A couple of questions about ML prediction

Derek_N · 07-13-2020 07:40 PM

@tony (I hope it is OK to ping you directly - you seem to be the ML guy?)

1: Does training continue if I log out? I uploaded the Iris dataset (150 rows, 4 columns) an hour or so ago and it is still training. I can imagine that a larger dataset will take many days (of course depending on many variables)

2: Is there a public doc describing training optimzation available? Eg shows me options/ benefits for feature scaling/ normalization?

3: Would you describe the algorithm under the hood as a production ready ML? Or maybe a ‘novelty’ implementation demonstrating how other Google Cloud services can be integrated with AppSheet?

4: I’m excited by the possibilities that ‘democratized’ ML apps can bring to businesses - especially integration with other Cloud ML services in the future. Would you say that the current implementation is ‘fast enough’ for training. Or would it be better for a dev to train their own models on another (faster?) platform and then go down the traditional code app path?

5: I’m a ML newbie so I don’t have any specific use cases in mind. I imagine that once I get my head around the tech I will be seeing opportunities everywhere

Thanks and cheers

tony1

Hi @Derek_N.

Training should be relatively quick (a minute or two at most). The fact that the Iris dataset is not training suggests that there’s a bug. Could you create an isolated app that reproduces the issue and send the details to support@appsheet.com? We can take a look.
The platform takes care of scaling and normalization. Right now, we keep the details of the training algorithm and model hidden from the app creator. We’re considering future designs that include the ability to compare model alternatives, so your feedback is welcome.
Right now the performance of the system is below Google AutoML Tables, but we’re investing more in the ML features so improvements should be coming.
Unless you’re dealing with truly big data, the training time won’t be the bottleneck. The biggest bottleneck is in developer time, which we hope to reduce by providing no-code features for ML.
Please share any ideas/questions you have on the community, it’s very helpful for us to learn about use cases and scenarios that you’re interested in.

Derek_N

Thanks Tony.

1: I have reproduced the issue and have sent an email to support with the app url.

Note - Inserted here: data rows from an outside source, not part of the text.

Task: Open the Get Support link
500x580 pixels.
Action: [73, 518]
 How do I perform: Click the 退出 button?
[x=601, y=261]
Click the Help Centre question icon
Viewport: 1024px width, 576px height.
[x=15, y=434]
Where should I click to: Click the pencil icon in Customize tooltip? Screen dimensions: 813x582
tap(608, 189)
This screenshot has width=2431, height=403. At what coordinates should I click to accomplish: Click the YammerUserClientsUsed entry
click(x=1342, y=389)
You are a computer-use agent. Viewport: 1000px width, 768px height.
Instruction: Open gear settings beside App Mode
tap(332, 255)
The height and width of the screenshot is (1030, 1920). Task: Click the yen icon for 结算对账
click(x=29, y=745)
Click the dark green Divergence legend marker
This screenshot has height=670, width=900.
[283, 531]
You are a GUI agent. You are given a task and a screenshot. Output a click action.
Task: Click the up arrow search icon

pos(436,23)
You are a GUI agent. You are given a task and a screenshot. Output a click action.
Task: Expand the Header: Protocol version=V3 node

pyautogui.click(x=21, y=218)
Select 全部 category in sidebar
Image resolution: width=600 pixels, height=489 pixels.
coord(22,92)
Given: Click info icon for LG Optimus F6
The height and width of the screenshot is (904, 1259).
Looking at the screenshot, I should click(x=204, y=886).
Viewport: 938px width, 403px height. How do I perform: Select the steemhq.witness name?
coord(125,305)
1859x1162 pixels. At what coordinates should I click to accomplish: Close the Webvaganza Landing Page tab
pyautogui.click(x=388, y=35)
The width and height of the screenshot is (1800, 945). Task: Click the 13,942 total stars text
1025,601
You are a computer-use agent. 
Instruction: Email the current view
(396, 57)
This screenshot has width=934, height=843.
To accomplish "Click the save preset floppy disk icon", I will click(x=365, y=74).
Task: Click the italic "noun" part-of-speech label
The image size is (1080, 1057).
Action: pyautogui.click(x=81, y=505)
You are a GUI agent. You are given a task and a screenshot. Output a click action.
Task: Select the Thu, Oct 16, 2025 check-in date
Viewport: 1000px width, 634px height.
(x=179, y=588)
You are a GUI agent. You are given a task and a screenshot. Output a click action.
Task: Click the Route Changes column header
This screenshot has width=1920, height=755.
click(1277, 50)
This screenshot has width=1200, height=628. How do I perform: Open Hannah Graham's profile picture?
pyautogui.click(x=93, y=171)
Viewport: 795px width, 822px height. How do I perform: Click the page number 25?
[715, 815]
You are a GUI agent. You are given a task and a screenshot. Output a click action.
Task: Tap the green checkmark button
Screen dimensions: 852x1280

2: Roger. May I suggest making the model feature importance visible as well? As I understand it (very, very poorly) model and local feature importance is analogous to the ‘multivariate principal components analysis’ and would also allow the developer to engineer/ verify that the ‘design of experiment’ / model features are necessary and sufficient?

3: Thanks for the AutoML Tables heads up. Very helpful. I’m guessing the models are currently assigned from the ‘column to predict’ types. Eg

Yes/No - Logistic Regression
Enum - Logistic - Multiclass
Ref - Logistic - Multiclass (is this correct? Not sure what Ref means)

Price - Linear Regression
Decimal - Linear Regression
Number - Linear Regression

4: Roger.

5: Will do.

Cheers

tony1

Feature importance is shown after training in the editor.
There are three kinds of models that get trained, depending on the type of output column: binary classifiers (yes/no columns), multi-class classifiers (enum columns), regressions (numeric columns). “Ref” means a reference column.